Work request:
Write out, word for word, the part of the listing below that opens with the line containing "Viewport: 685px width, 682px" and closes with the line containing "Viewport: 1057px width, 854px", keeping both of those lines and adding no others.

Material shown:
---*---

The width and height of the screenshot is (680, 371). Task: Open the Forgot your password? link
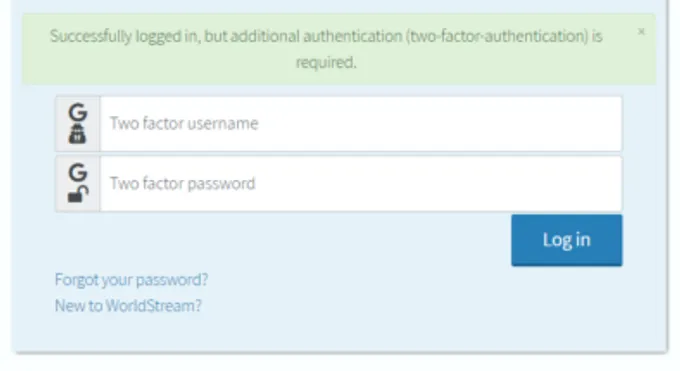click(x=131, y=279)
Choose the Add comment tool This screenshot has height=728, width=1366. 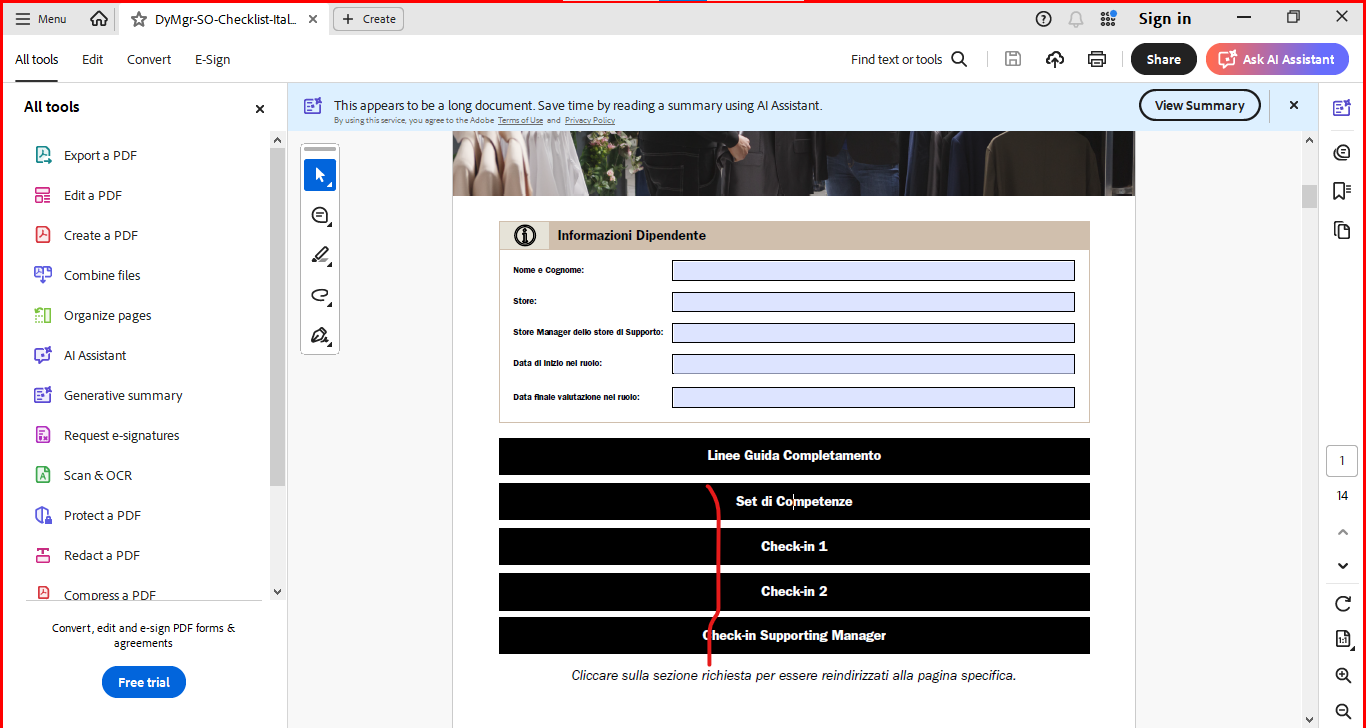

---*---

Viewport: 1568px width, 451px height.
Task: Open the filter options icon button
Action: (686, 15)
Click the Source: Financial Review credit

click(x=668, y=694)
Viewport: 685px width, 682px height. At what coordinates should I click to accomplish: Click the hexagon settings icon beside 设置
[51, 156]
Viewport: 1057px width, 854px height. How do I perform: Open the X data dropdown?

---*---

Exercise output:
Viewport: 685px width, 682px height. At what coordinates should I click to accomplish: Click the hexagon settings icon beside 设置
[51, 156]
Viewport: 1057px width, 854px height. How do I perform: Open the X data dropdown?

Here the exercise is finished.